Das Schaltmodul bildet wiederum ein PCA mit 9 bi-stabilen Relais, die über den internen Datenbus angesteuert werden. Die bi-stabilen Relais verbrauchen keinen Strom, wenn sie in einem der beiden stabilen Zustände befinden (an oder aus). Nur während des Schaltens wird somit Strom abgenommen. Dank der ausgeklügelten Technik schaltet das Modul alle Relais aus, wenn der Hauptstrom wegfällt. Abhängig von den Einstellungen der PDUs werden die Relais beim Start wieder in die ursprüngliche Position zurückgesetzt. Die 9 Relais sind über drei Gruppen aus je 3 Relais verteilt, sodass das Schaltmodul auch bei einem dreiphasigen Hauptstrom verwendet werden kann.

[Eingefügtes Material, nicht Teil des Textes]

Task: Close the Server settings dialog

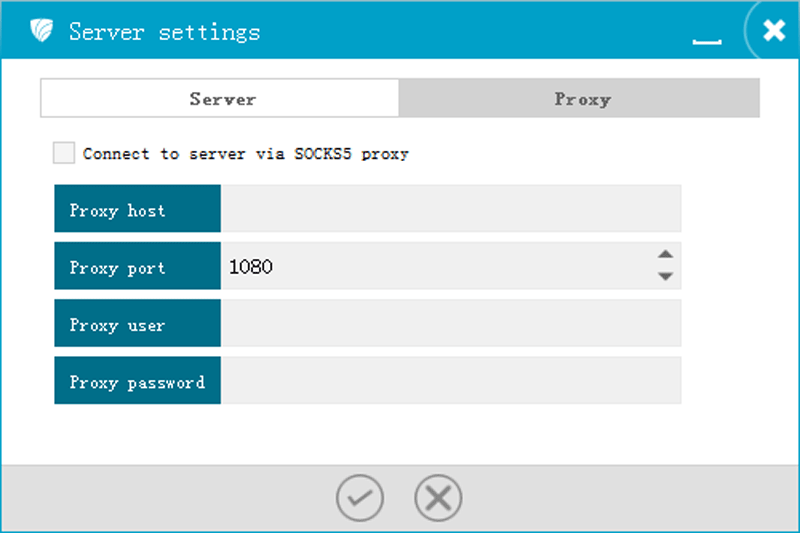Action: [773, 31]
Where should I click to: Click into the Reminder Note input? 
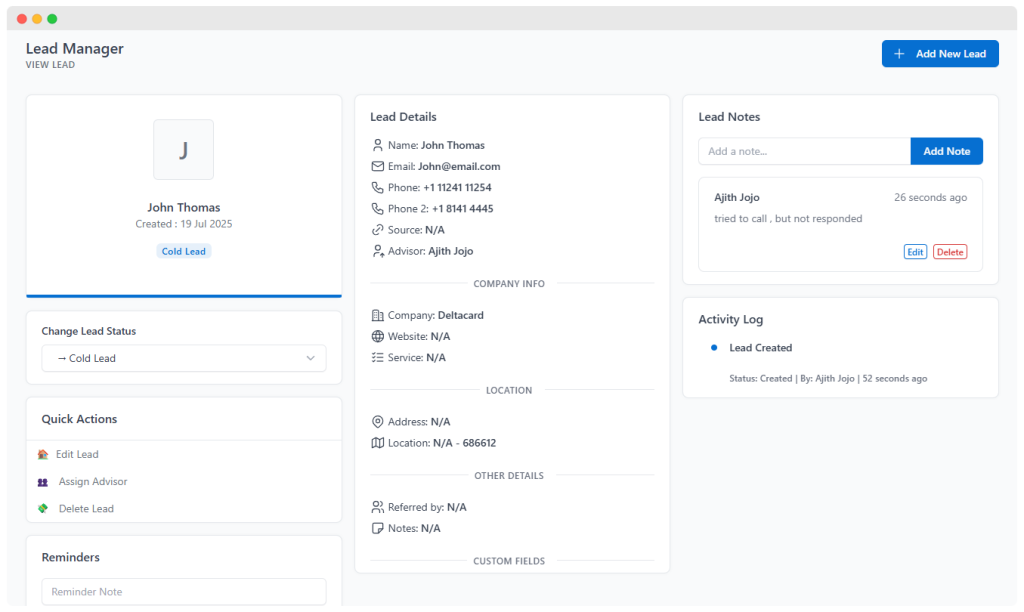183,591
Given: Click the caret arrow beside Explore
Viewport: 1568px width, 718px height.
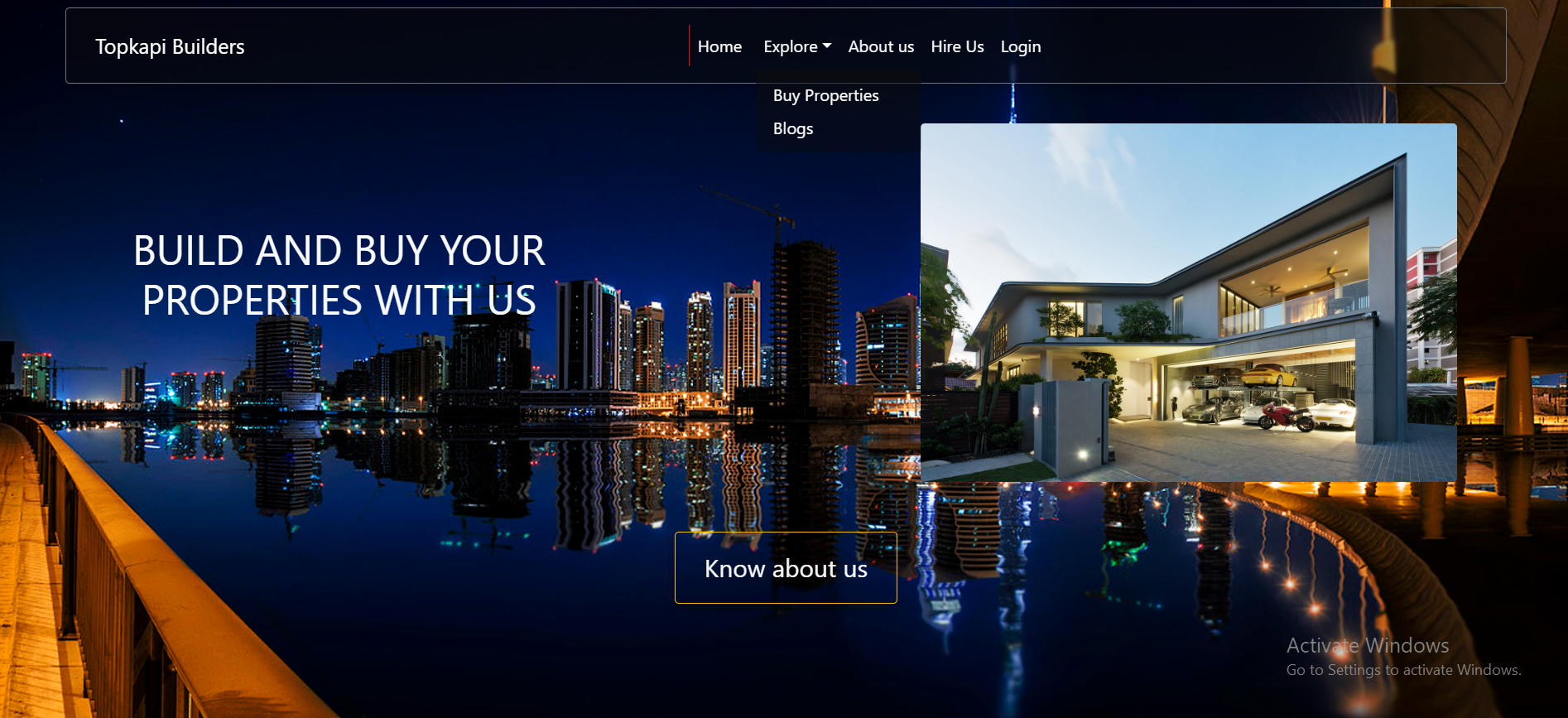Looking at the screenshot, I should pyautogui.click(x=827, y=46).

Das Mess- und Schaltmodul bildet eine Kombination beider Funktionen auf dem PCA. 

 

AUSGÄNGE

Die PDU endet mit einem Ausgang und die minimale Anzahl der Ausgänge beträgt 1. Das Maximum wird durch die Länge des Profils begrenzt. Die Firma Schleifenbauer hat PDUs mit 48 Ausgängen entwickelt und es wäre theoretisch möglich, eine noch höhere Anzahl zu nutzen.

Die maximale Anzahl der Ausgänge, die innerhalb einer PDU gemessen und/oder geschaltet werden können, beträgt 27 (3 Module).

 

SICHERUNG

Die Sicherung innerhalb der PDU arbeitet in zwei Richtungen:

1) Die Infrastruktur kann gegenüber den Folgen von Überlastung und Kurzschlüssen gesichert werden. Hierzu werden Sicherungen oder Automaten in die PDU integriert. Diese Problematik wird an anderer Stelle dieser Website detailliert dargelegt.

2) Die Geräte können zudem gegenüber den Folgen von Überspannungen gesichert werden. Diese können eine Folge der Einschaltpulse anderer Geräte innerhalb der Infrastruktur sein. Eine Überspannungssicherung sorgt dafür, dass die Spannungsspitzen abgeleitet werden, sodass sie keine Schäden an den angeschlossenen Verbrauchern verursachen können.